Benchmark.bmbm do |bm|
bm.report("#{feed} entries_by_date_ruby") do
entries_by_date_ruby(feed)
end
bm.report("#{feed} entries_by_date_mapreduce") do
entries_by_date_mapreduce(feed)
end
bm.report("#{feed} comments_by_date_ruby") do
comments_by_date_ruby(feed)
end
bm.report("#{feed} comments_by_date_mapreduce") do
comments_by_date_mapreduce(feed)
end
end
end
end
def entries_by_date_ruby(feed)
# see code earlier in post
end
def entries_by_date_mapreduce(feed)
# see code earlier in post
end
def comments_by_date_ruby(feed)
# see code earlier in post
end
def comments_by_date_mapreduce(feed)
# see code earlier in post
end
Run that from the Rails project root using “rake test:mapreduce feed=feedID“, where feedID is the ID of a feed in your MongoDB database (e.g. the-life-scientists).
Drum roll…the results for 3 feeds. First, a small feed, ISMB 2008, with 127 entries and 1204 comments:
127 entries
1204 comments
Rehearsal ------------------------------------------------------------------------
ismb-2008 entries_by_date_ruby 0.370000 0.020000 0.390000 ( 0.396332)
ismb-2008 entries_by_date_mapreduce 0.010000 0.000000 0.010000 ( 0.055770)
ismb-2008 comments_by_date_ruby 1.140000 0.090000 1.230000 ( 1.238332)
ismb-2008 comments_by_date_mapreduce 0.020000 0.000000 0.020000 ( 0.118020)
--------------------------------------------------------------- total: 1.650000sec
user system total real
ismb-2008 entries_by_date_ruby 0.290000 0.020000 0.310000 ( 0.308145)
ismb-2008 entries_by_date_mapreduce 0.020000 0.000000 0.020000 ( 0.035127)
ismb-2008 comments_by_date_ruby 1.150000 0.080000 1.230000 ( 1.244103)
ismb-2008 comments_by_date_mapreduce 0.040000 0.000000 0.040000 ( 0.134919)
Not bad: map-reduce was about 9x faster, when summing both entries and comments by date.
Next, a slightly larger feed – ISMB/ECCB 2009, with 330 entries and 3770 comments:
330 entries
3770 comments
Rehearsal ---------------------------------------------------------------------------
ismbeccb2009 entries_by_date_ruby 1.000000 0.070000 1.070000 ( 1.113808)

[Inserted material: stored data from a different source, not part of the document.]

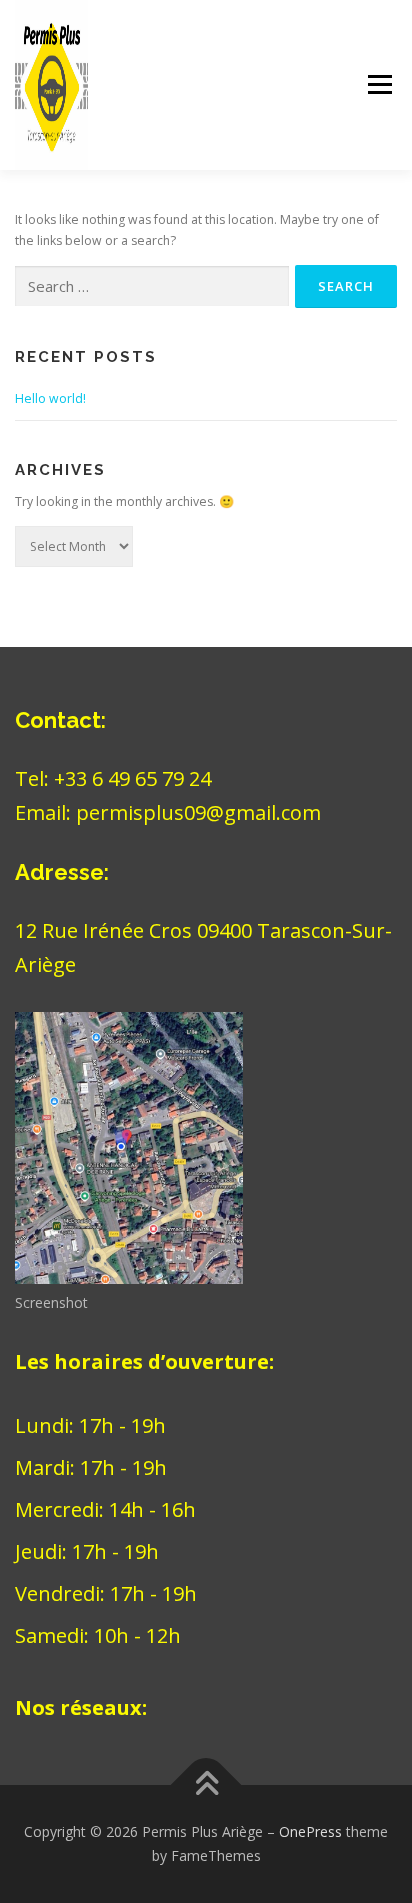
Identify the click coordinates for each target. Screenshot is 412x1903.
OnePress (310, 1831)
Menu (378, 85)
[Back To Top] (206, 1785)
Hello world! (50, 398)
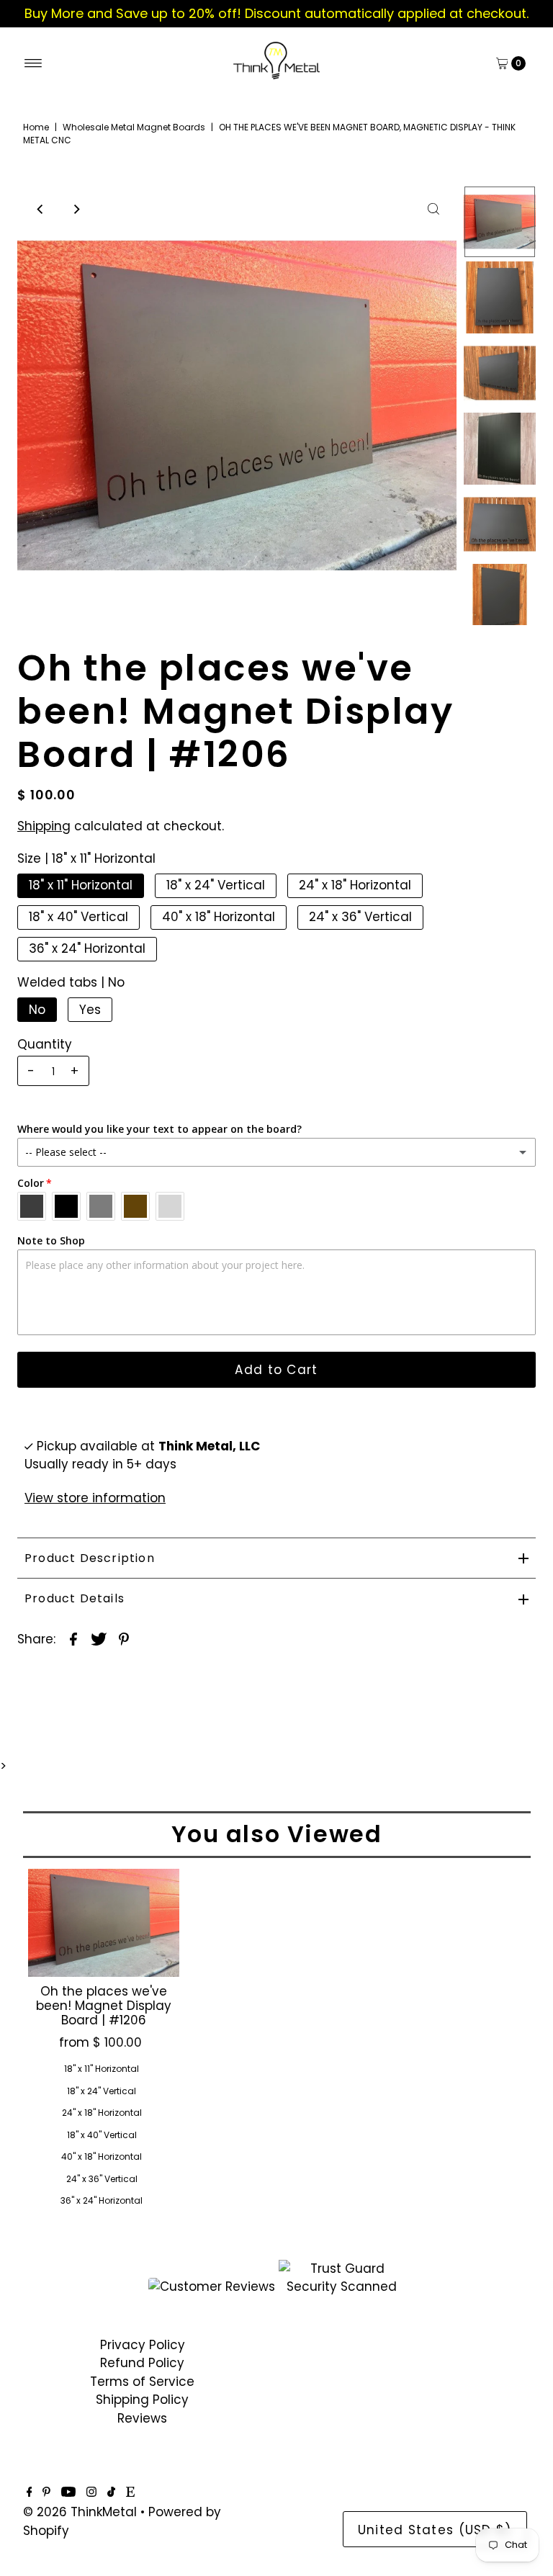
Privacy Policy (142, 2344)
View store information (95, 1498)
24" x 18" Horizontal (355, 885)
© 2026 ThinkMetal (80, 2512)
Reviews (142, 2418)
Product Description (89, 1558)
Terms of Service (142, 2381)
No (37, 1009)
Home (36, 127)
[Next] (75, 209)
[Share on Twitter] (98, 1637)
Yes (90, 1009)
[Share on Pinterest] (124, 1637)
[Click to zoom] (433, 209)
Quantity (44, 1044)
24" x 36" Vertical (360, 916)
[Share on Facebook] (73, 1637)
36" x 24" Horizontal (87, 948)
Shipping (44, 826)
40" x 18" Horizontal (218, 916)
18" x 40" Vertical (78, 916)
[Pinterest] (46, 2492)
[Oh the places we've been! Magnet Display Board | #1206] (103, 1923)
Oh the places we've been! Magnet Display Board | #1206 (103, 2006)
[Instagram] (91, 2492)
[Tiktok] (111, 2492)
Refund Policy (142, 2362)
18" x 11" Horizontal (80, 885)
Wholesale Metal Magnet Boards (134, 127)
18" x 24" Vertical (215, 885)
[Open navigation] (33, 63)
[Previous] (40, 209)
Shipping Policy (142, 2399)
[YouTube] (68, 2492)
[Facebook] (29, 2492)
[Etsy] (130, 2492)
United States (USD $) (435, 2530)
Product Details (74, 1598)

ismbeccb2009 entries_by_date_mapreduce 0.010000 0.000000 0.010000 ( 0.067773)
ismbeccb2009 comments_by_date_ruby 3.590000 0.290000 3.880000 ( 3.995940)
ismbeccb2009 comments_by_date_mapreduce 0.010000 0.000000 0.010000 ( 0.321649)

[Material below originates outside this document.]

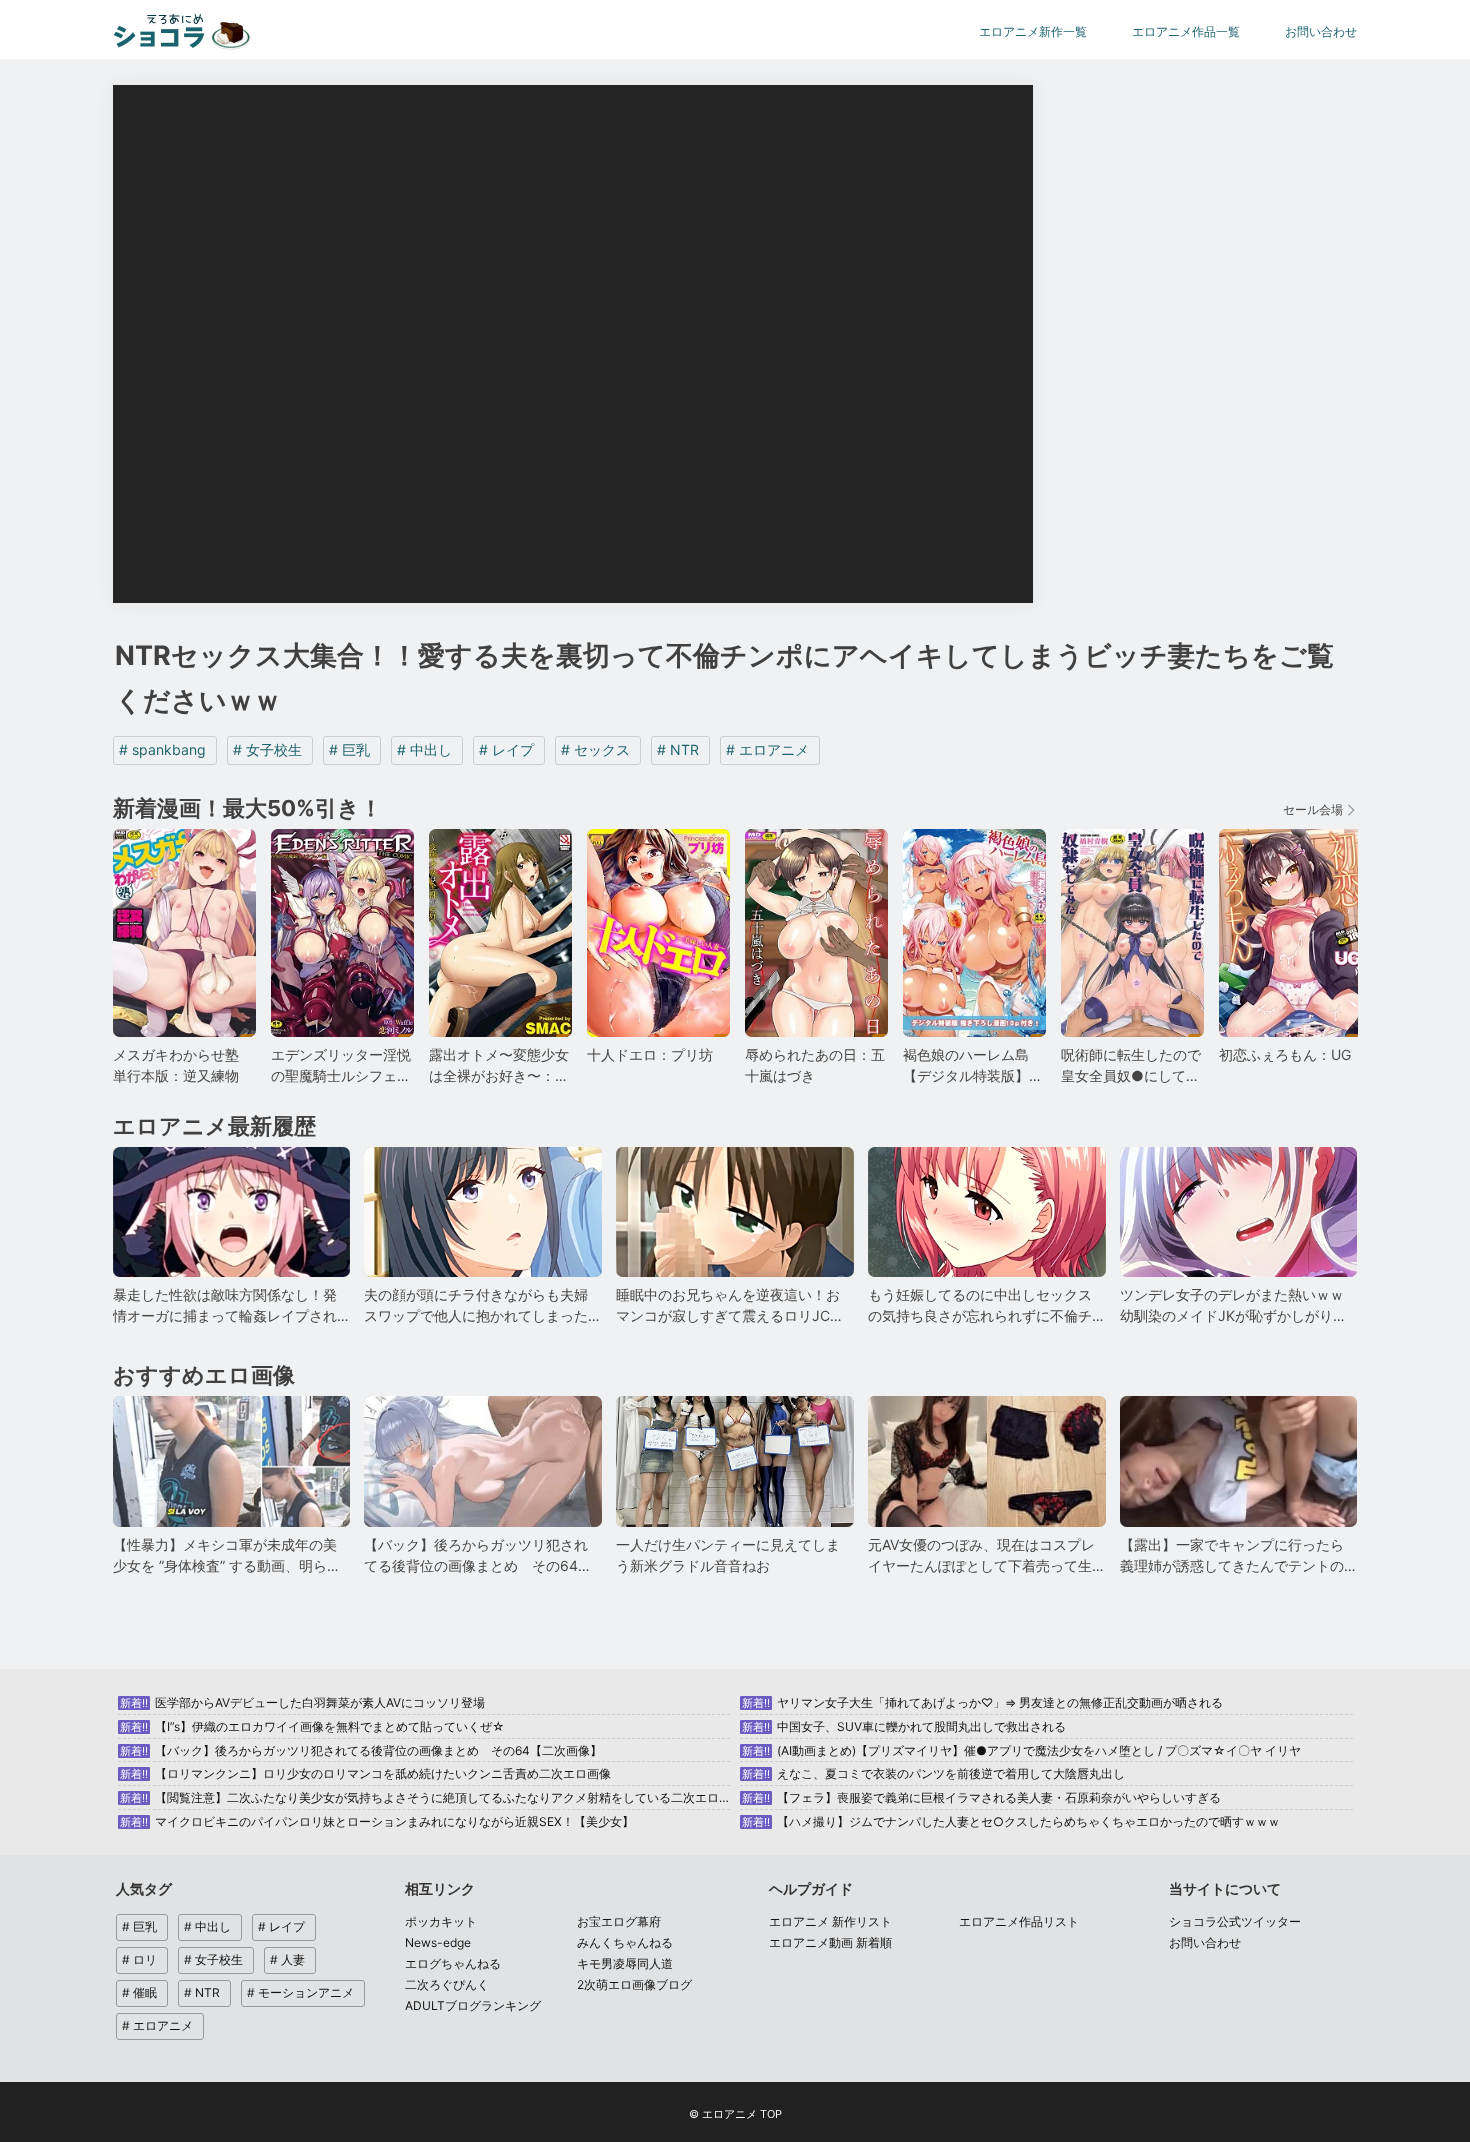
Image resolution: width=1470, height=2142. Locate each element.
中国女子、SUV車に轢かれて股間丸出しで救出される (904, 1726)
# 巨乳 (349, 749)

------------------------------------------------------------------ total: 4.970000sec
user system total real
ismbeccb2009 entries_by_date_ruby 0.880000 0.050000 0.930000 ( 0.948717)
ismbeccb2009 entries_by_date_mapreduce 0.020000 0.000000 0.020000 ( 0.047461)
ismbeccb2009 comments_by_date_ruby 3.400000 0.450000 3.850000 ( 3.925007)
ismbeccb2009 comments_by_date_mapreduce 0.040000 0.000000 0.040000 ( 0.376988)
Even better: map-reduce is 10 – 20x faster.
Finally, a large feed: The Life Scientists, which currently contains 4031 entries and 13996 comments:
4031 entries
13996 comments
Rehearsal ----------------------------------------------------------------------------------
the-life-scientists entries_by_date_ruby 7.960000 0.460000 8.420000 ( 8.760340)
the-life-scientists entries_by_date_mapreduce 0.440000 0.020000 0.460000 ( 0.913584)
the-life-scientists comments_by_date_ruby 17.830000 1.590000 19.420000 ( 19.924083)
the-life-scientists comments_by_date_mapreduce 0.280000 0.030000 0.310000 ( 1.545204)
------------------------------------------------------------------------ total: 28.610000sec
user system total real
the-life-scientists entries_by_date_ruby 8.000000 0.490000 8.490000 ( 8.623212)
the-life-scientists entries_by_date_mapreduce 0.330000 0.010000 0.340000 ( 1.055941)
the-life-scientists comments_by_date_ruby 17.590000 1.550000 19.140000 ( 19.405148)
the-life-scientists comments_by_date_mapreduce 0.320000 0.030000 0.350000 ( 1.549654)
Using Ruby and Mongoid methods to fetch and process documents is getting very slow by this stage. The map-reduce improvement is beginning to plateau, but still decreases page rendering time from unacceptable (many seconds) to acceptable (a couple of seconds).
In summary: MongoDB’s map-reduce is terrific, even on single machines and I see many applications of it to future projects.